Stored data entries
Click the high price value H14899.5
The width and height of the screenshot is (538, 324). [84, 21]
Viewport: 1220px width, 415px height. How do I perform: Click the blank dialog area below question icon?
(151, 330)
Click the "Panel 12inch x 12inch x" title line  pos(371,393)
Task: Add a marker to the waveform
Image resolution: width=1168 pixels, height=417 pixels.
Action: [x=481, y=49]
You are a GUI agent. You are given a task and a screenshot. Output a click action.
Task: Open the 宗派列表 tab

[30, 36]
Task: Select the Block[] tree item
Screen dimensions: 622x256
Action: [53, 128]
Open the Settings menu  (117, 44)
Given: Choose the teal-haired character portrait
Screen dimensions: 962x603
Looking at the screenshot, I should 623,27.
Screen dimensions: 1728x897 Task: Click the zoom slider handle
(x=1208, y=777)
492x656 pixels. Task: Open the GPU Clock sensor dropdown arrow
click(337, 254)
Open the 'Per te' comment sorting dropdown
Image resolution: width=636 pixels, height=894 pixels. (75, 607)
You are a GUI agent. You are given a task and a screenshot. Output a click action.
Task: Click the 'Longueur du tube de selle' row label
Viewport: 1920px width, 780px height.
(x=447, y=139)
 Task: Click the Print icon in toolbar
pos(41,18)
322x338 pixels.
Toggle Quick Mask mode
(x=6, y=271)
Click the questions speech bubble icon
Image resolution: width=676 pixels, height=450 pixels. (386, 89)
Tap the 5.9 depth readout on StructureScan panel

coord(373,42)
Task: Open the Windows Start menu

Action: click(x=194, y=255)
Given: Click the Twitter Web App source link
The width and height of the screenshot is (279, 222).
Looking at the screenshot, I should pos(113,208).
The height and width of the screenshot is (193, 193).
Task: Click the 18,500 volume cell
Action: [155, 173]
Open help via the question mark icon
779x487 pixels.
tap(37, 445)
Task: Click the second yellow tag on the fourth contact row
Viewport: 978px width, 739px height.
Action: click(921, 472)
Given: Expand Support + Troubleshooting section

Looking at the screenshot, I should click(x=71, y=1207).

TASK ITEM
The response must be an exact reproduction of all the entries.

TASK RESPONSE
Click the high price value H14899.5
The width and height of the screenshot is (538, 324). [84, 21]
Viewport: 1220px width, 415px height. How do I perform: Click the blank dialog area below question icon?
(151, 330)
Click the "Panel 12inch x 12inch x" title line  pos(371,393)
Task: Add a marker to the waveform
Image resolution: width=1168 pixels, height=417 pixels.
Action: [x=481, y=49]
You are a GUI agent. You are given a task and a screenshot. Output a click action.
Task: Open the 宗派列表 tab

[30, 36]
Task: Select the Block[] tree item
Screen dimensions: 622x256
Action: [53, 128]
Open the Settings menu  (117, 44)
Given: Choose the teal-haired character portrait
Screen dimensions: 962x603
Looking at the screenshot, I should 623,27.
Screen dimensions: 1728x897 Task: Click the zoom slider handle
(x=1208, y=777)
492x656 pixels. Task: Open the GPU Clock sensor dropdown arrow
click(337, 254)
Open the 'Per te' comment sorting dropdown
Image resolution: width=636 pixels, height=894 pixels. (75, 607)
You are a GUI agent. You are given a task and a screenshot. Output a click action.
Task: Click the 'Longueur du tube de selle' row label
Viewport: 1920px width, 780px height.
(x=447, y=139)
 Task: Click the Print icon in toolbar
pos(41,18)
322x338 pixels.
Toggle Quick Mask mode
(x=6, y=271)
Click the questions speech bubble icon
Image resolution: width=676 pixels, height=450 pixels. (386, 89)
Tap the 5.9 depth readout on StructureScan panel

coord(373,42)
Task: Open the Windows Start menu

Action: click(x=194, y=255)
Given: Click the Twitter Web App source link
The width and height of the screenshot is (279, 222).
Looking at the screenshot, I should pos(113,208).
The height and width of the screenshot is (193, 193).
Task: Click the 18,500 volume cell
Action: [155, 173]
Open help via the question mark icon
779x487 pixels.
tap(37, 445)
Task: Click the second yellow tag on the fourth contact row
Viewport: 978px width, 739px height.
Action: click(921, 472)
Given: Expand Support + Troubleshooting section

Looking at the screenshot, I should click(x=71, y=1207).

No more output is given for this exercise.